My lonely life had made me shrink from all human creatures, except
the two wretches with whom I lived; and when the few neighbours would
have shown me some kindness, I ran from them in wild, unreasoning
terror."
"Strange!" muttered the police-officer.
"Yes; a strange history, is it not?" returned Lady Eversleigh. "And you
wonder, no doubt, to hear of such a childhood from the lips of Sir
Oswald Eversleigh's widow. One day I heard a neighbour reproaching the
man with his cruel treatment of me. 'It is bad enough to have stolen
the child,' he said; 'you shouldn't beat her as well.' From that hour I
knew that I was a stolen child.
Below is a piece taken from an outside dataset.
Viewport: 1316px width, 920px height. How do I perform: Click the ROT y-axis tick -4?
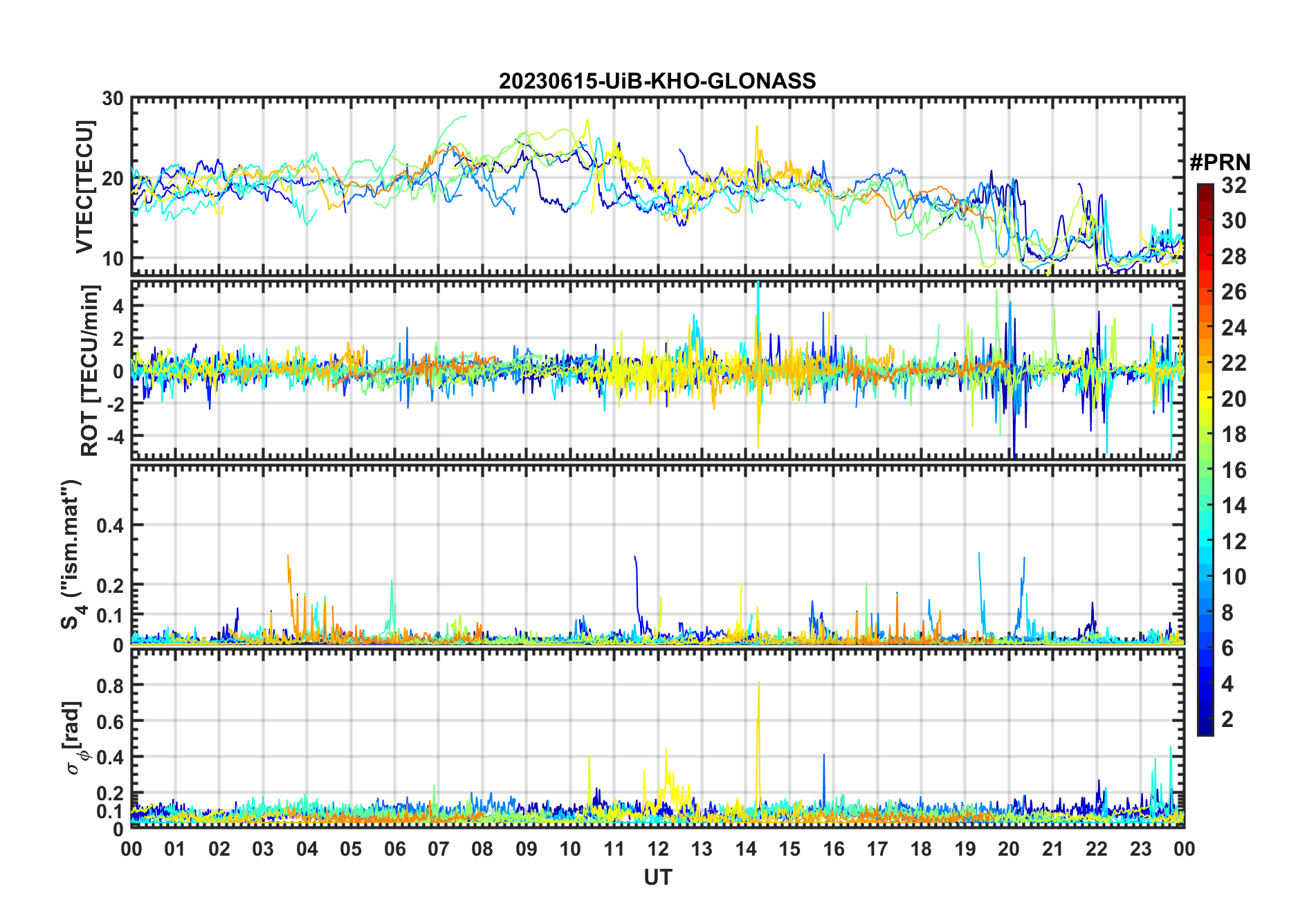(116, 436)
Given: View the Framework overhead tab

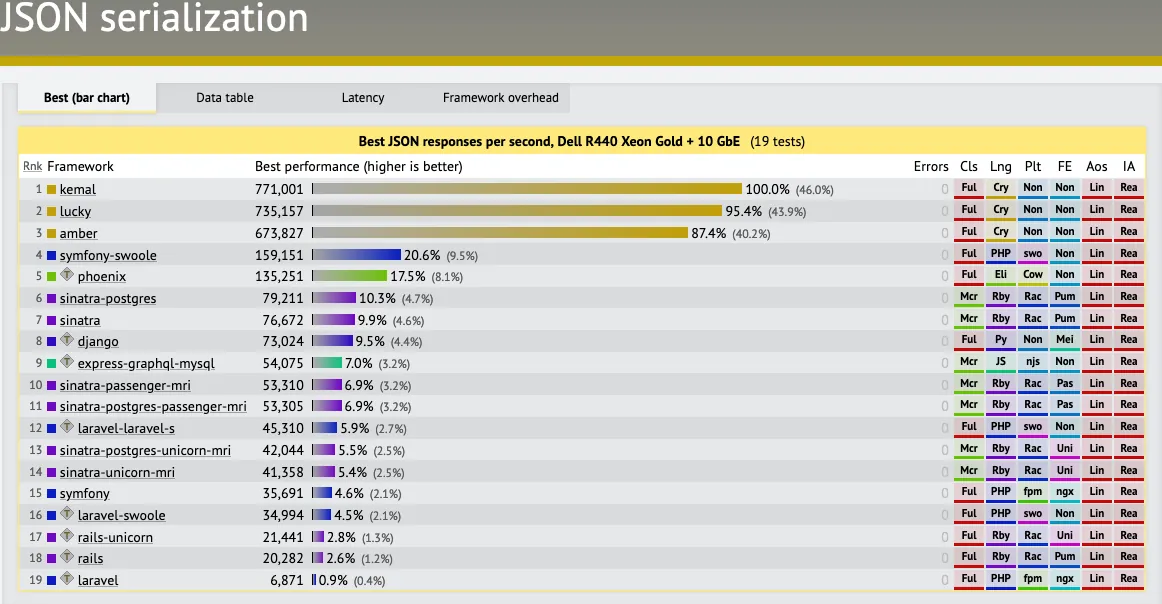Looking at the screenshot, I should (499, 97).
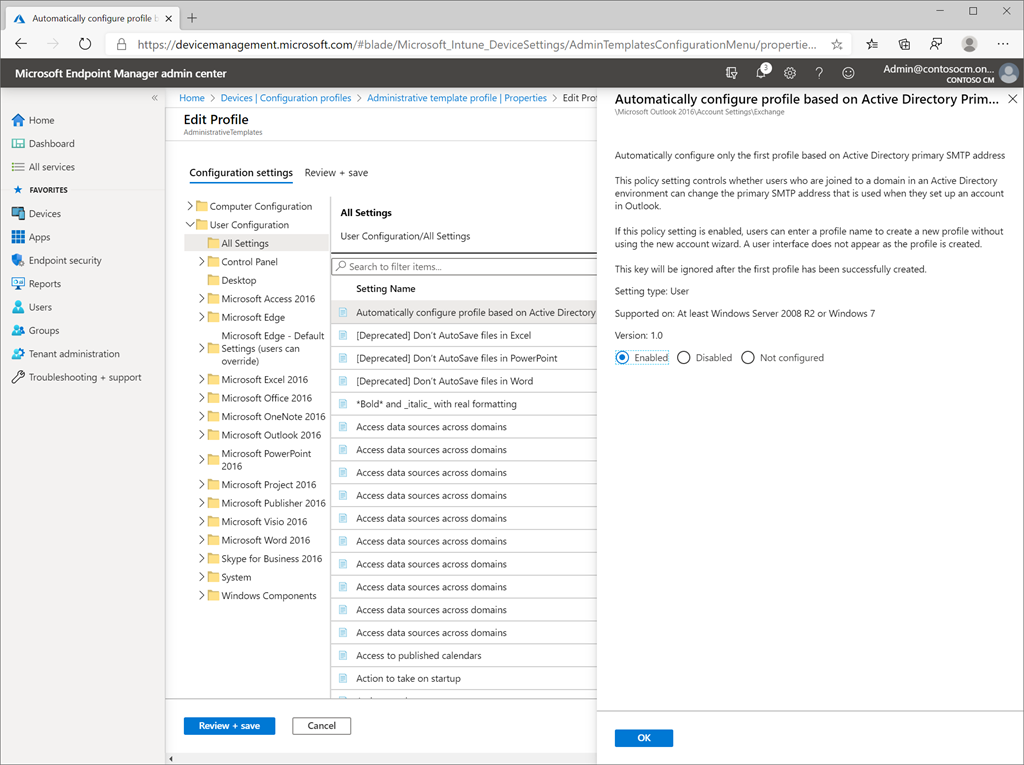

I told him as much one night, and the
next morning he took me to Naples, where, in the most obscure and yet
most crowded part of the city, I lived for some years. 'Nobody will
trouble himself about you here, my young princess,' my tyrant said to
me. 'Children swarm by hundreds in all the alleys; you will only be one
more drop of water in the ocean.'"
There was a pause, during which Honoria sat in a meditative attitude,
with her eyes fixed upon vacancy. It seemed as if she was looking back
into the shadowy past.
"I cannot tell you how wretched my life was for some time. Andrinetta
had accompanied us to Naples; and soon I saw she was very ill, and she
had fits of violence that approached insanity. Within doors she was my
sole companion.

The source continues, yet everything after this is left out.